Will glances up at the sky, the bright blue shade reminds him of Tom and how Tom stared at him on that platform as Will’s train sped away, wide-eyed and distraught. If it wasn’t for the thin streaks of clouds that mar the perfect blue it would be a clear day. If it wasn’t for the battle they face it would be a perfect day for a picnic. 

“I would prefer a picnic over a battle any day,” Will says, aiming for humour but the dread within him turns his words cold, and regretful. Quickly, he looks to distract from this by adding, “it’s my friend’s birthday today.”

“My God,” Parry says, taking a long drag of his cigarette. He blows out the smoke. It goes drifting up into the bright sky. “Imagine that….spending your birthday in battle.”

He cannot. He can barely believe he’s in northern France only hours away from his first battle as a soldier. The funny thing is, before his father’s death, he was going to spend the summer in Paris with some family friends. He thought those plans had been dashed upon Father’s demise but here he is. The Lord has a funny way of giving one what they desire. 

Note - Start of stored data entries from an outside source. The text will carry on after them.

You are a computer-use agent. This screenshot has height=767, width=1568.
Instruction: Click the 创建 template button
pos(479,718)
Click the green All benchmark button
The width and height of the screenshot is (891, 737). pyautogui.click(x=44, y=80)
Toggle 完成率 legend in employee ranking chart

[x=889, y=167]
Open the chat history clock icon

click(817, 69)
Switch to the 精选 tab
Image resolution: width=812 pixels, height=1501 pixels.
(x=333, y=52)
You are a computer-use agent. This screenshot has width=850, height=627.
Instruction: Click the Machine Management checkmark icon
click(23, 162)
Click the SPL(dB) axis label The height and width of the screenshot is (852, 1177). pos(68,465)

“How old is he today?” Parry asks. 

“Twenty.”

He prays Joe survives this. He prays they all do. He thinks of Hutton and his penchant for praying and he wonders what good that did in the end. 

“Is this the one that joined up the minute the war was announced?” Parry asks, “your mate from the village?” 

Will nods as he starts pulling at the grass. 

Parry hums, “Two years at war…brave man.”

Behind them, a voice shouts, “arseholes!”

Will and Parry glance back to see Butler wading through the tall grass to reach them. Will smiles and Parry laughs when Butler slumps down to sit between them. Butler snaps his fingers at Parry who rolls his eyes and gives Butler a cigarette from the pack he keeps in his front pocket. 

“Do they not teach manners up north?” Parry grumbles as he holds out the lighter for Butler.

Butler just grins when he's lit his cigarette. He blows out the smoke and leans over to press a quick kiss to Parry’s cheek. He glances between Will and Parry and laughs, “oh, c’mon, lads, cheer up!”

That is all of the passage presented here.